_WORK ITEM_: Exactly and only the lines from the first entry through the line with "Transportation (761, 193)" should be copied, both ends included, with no pictures.

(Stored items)
+---+

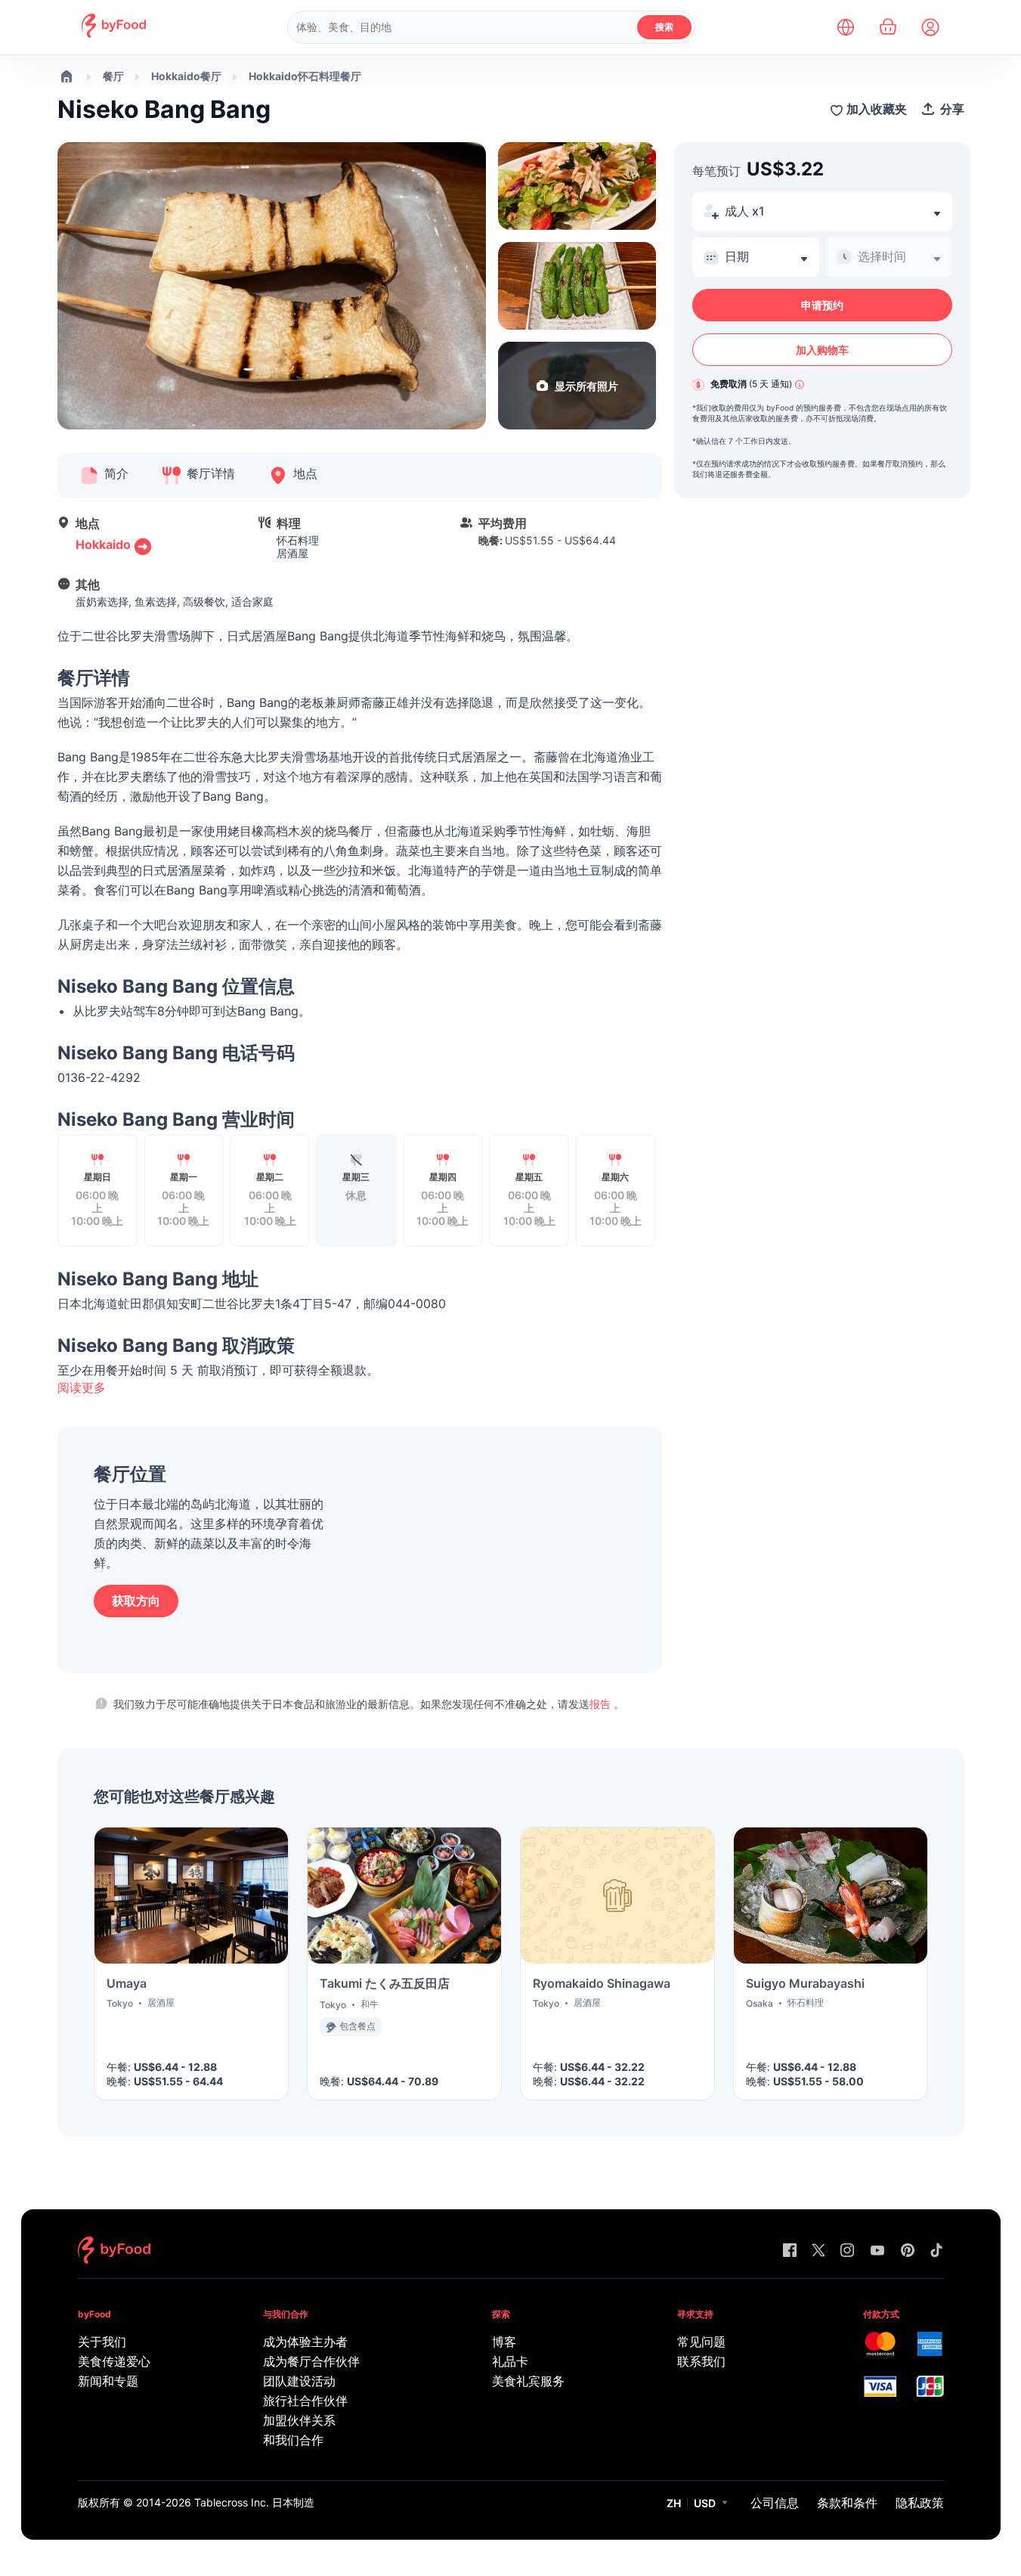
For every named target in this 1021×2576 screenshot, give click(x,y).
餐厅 (113, 76)
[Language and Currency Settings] (846, 27)
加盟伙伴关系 (299, 2420)
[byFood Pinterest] (908, 2251)
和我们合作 (293, 2439)
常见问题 (701, 2341)
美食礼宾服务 (528, 2380)
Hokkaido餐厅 (186, 76)
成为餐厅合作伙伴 (311, 2361)
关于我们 (102, 2341)
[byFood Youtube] (877, 2251)
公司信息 (774, 2502)
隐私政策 (920, 2502)
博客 (504, 2341)
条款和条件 (847, 2502)
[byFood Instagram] (847, 2251)
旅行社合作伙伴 (305, 2400)
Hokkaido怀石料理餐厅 (305, 76)
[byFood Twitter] (818, 2251)
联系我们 (701, 2361)
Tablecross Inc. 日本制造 (254, 2502)
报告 (601, 1703)
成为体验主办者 (305, 2341)
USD (705, 2503)
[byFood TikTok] (936, 2251)
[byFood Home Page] (114, 33)
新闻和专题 (108, 2380)
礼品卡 (510, 2361)
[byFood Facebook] (790, 2251)
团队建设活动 (299, 2380)
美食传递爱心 (114, 2361)
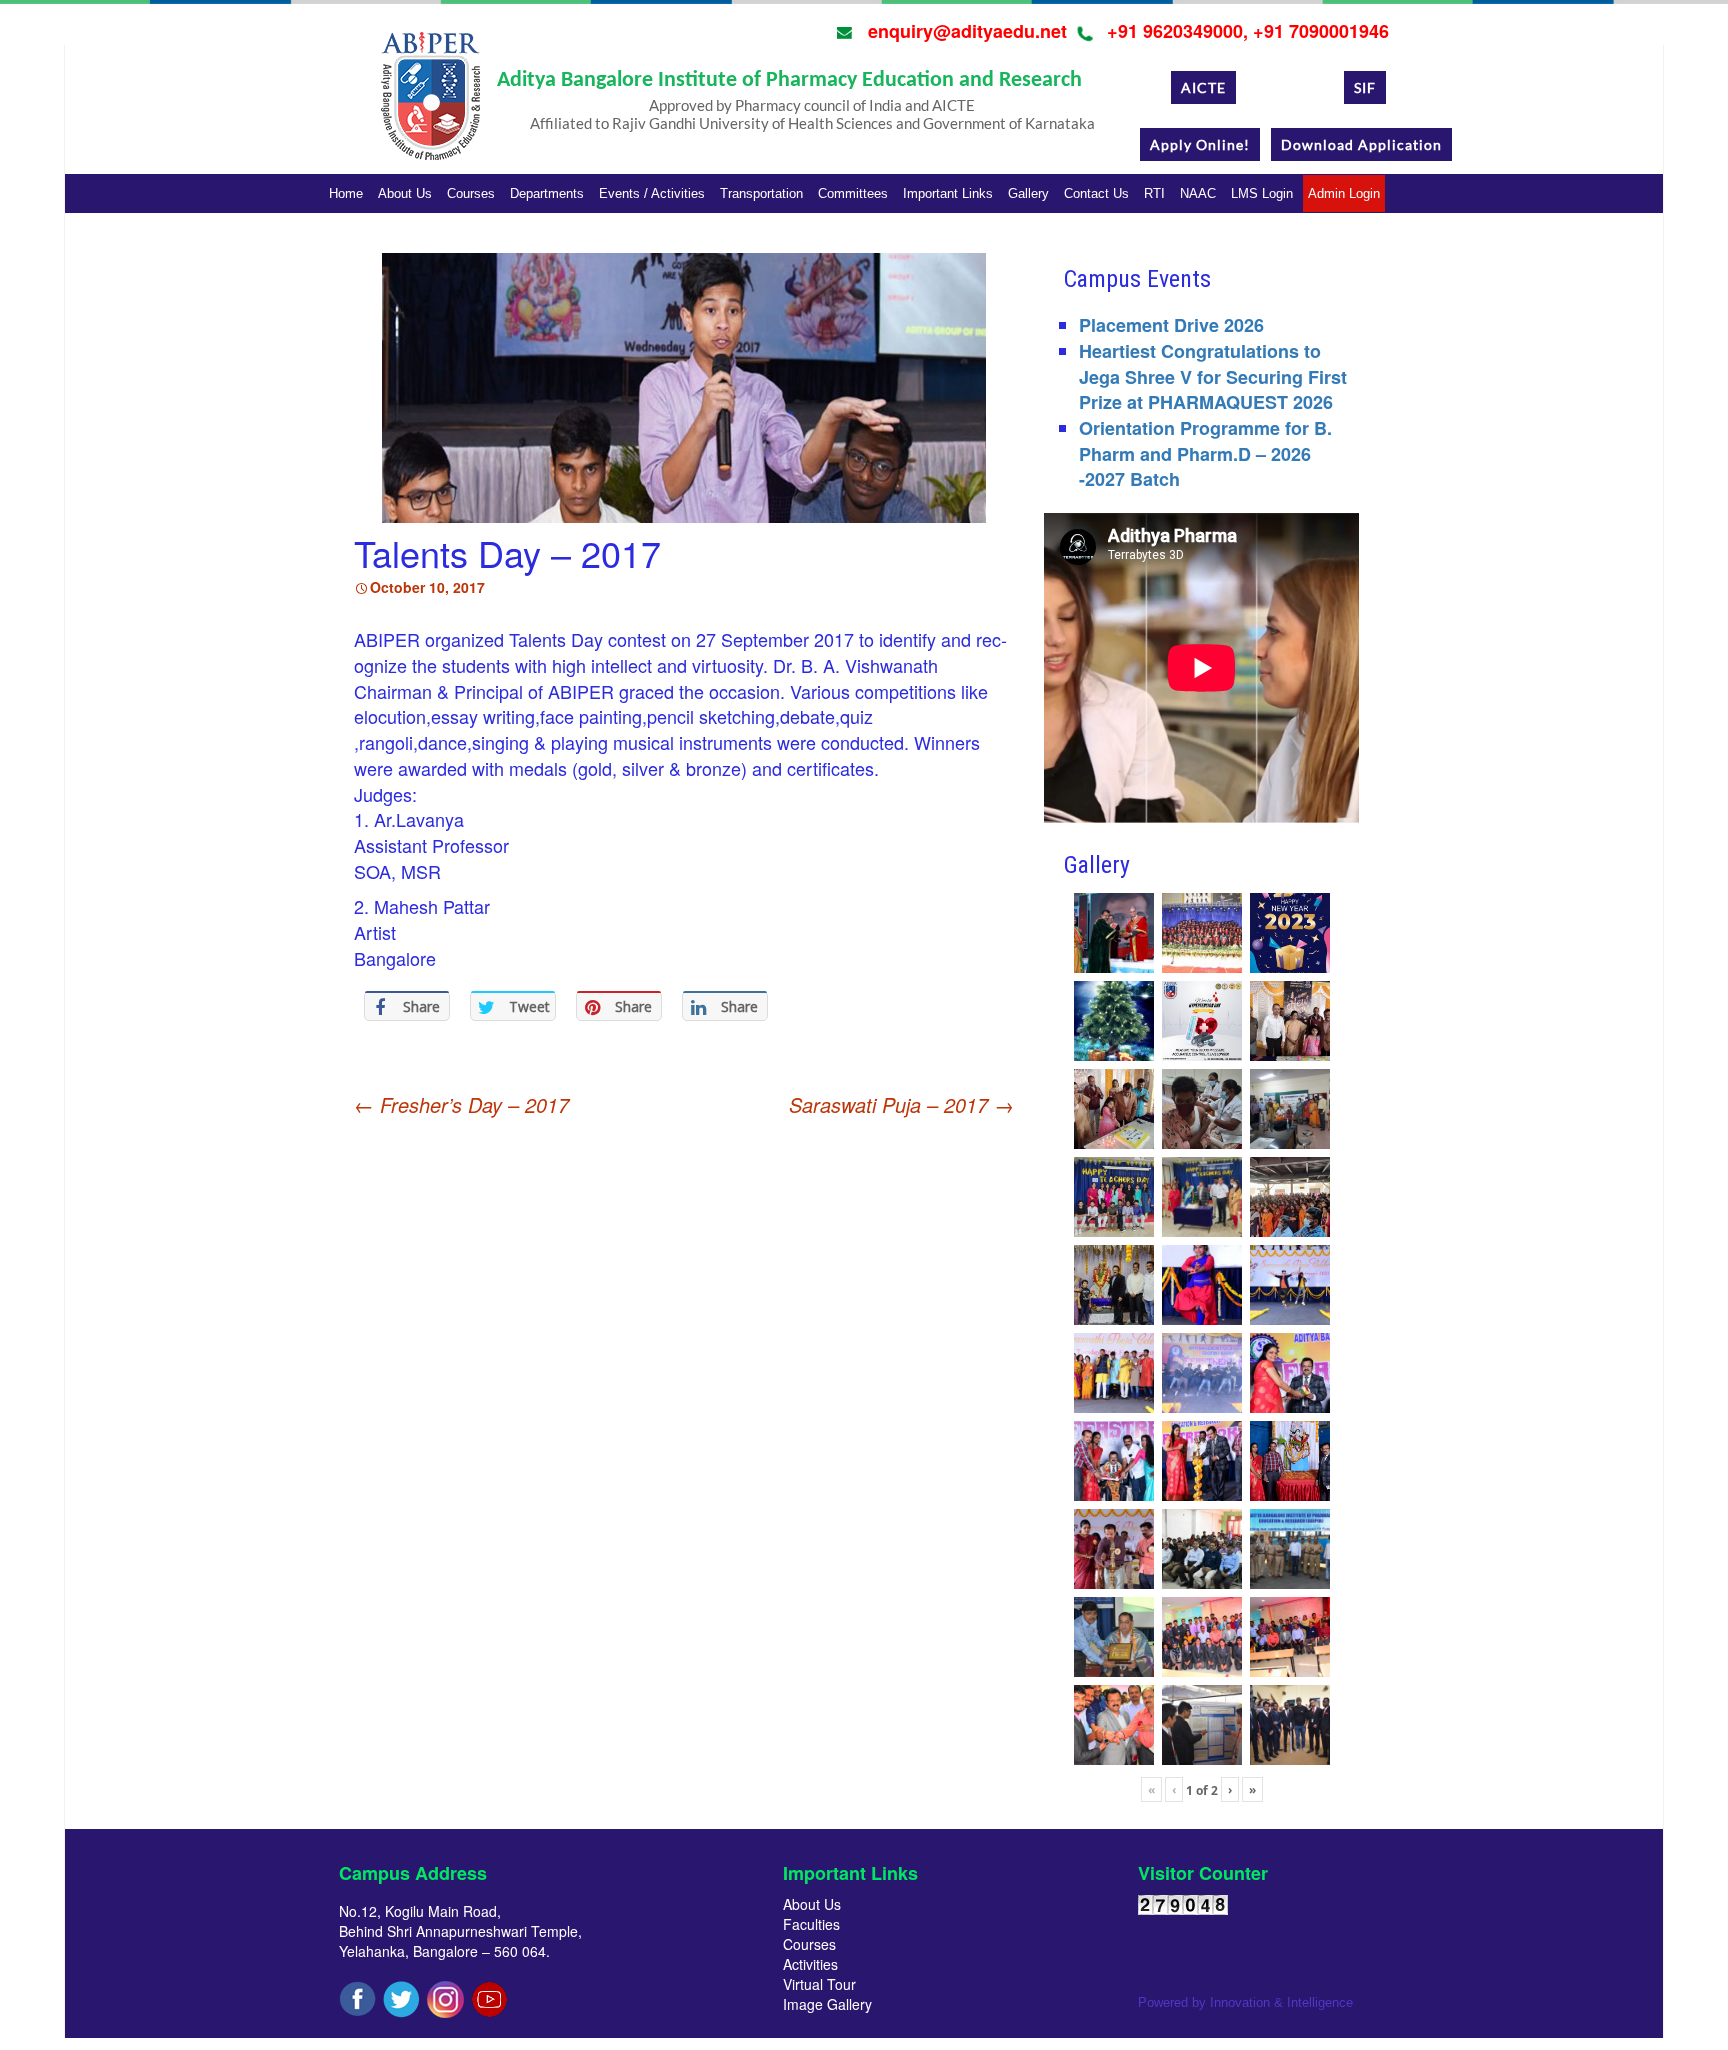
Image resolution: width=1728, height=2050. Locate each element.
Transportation (761, 193)
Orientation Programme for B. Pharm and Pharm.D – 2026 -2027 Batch (1205, 453)
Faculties (811, 1924)
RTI (1154, 193)
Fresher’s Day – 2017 (461, 1104)
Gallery (1028, 193)
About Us (405, 193)
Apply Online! (1200, 144)
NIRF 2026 (1290, 87)
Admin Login (1344, 193)
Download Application (1361, 144)
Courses (471, 193)
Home (346, 193)
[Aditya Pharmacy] (430, 103)
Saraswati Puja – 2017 (901, 1105)
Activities (810, 1964)
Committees (853, 193)
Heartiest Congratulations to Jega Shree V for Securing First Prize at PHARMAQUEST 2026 (1213, 376)
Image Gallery (827, 2004)
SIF (1365, 87)
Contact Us (1096, 193)
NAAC (1198, 193)
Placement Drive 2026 (1171, 325)
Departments (547, 193)
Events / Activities (652, 193)
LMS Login (1262, 193)
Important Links (948, 193)
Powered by (1245, 2002)
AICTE (1203, 87)
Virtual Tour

+---+

_REPLY TO THE EXERCISE_:
For every named target in this 1021×2576 screenshot, give click(x,y).
餐厅 (113, 76)
[Language and Currency Settings] (846, 27)
加盟伙伴关系 (299, 2420)
[byFood Pinterest] (908, 2251)
和我们合作 (293, 2439)
常见问题 (701, 2341)
美食礼宾服务 (528, 2380)
Hokkaido餐厅 (186, 76)
成为餐厅合作伙伴 (311, 2361)
关于我们 (102, 2341)
[byFood Youtube] (877, 2251)
公司信息 (774, 2502)
隐私政策 (920, 2502)
博客 (504, 2341)
条款和条件 (847, 2502)
[byFood Instagram] (847, 2251)
旅行社合作伙伴 (305, 2400)
Hokkaido怀石料理餐厅 (305, 76)
[byFood Twitter] (818, 2251)
联系我们 (701, 2361)
Tablecross Inc. 日本制造 (254, 2502)
报告 (601, 1703)
成为体验主办者 (305, 2341)
USD (705, 2503)
[byFood TikTok] (936, 2251)
[byFood Home Page] (114, 33)
新闻和专题 (108, 2380)
礼品卡 (510, 2361)
[byFood Facebook] (790, 2251)
团队建设活动 (299, 2380)
美食传递爱心 (114, 2361)
Image resolution: width=1728, height=2050. Locate each element.
Transportation (761, 193)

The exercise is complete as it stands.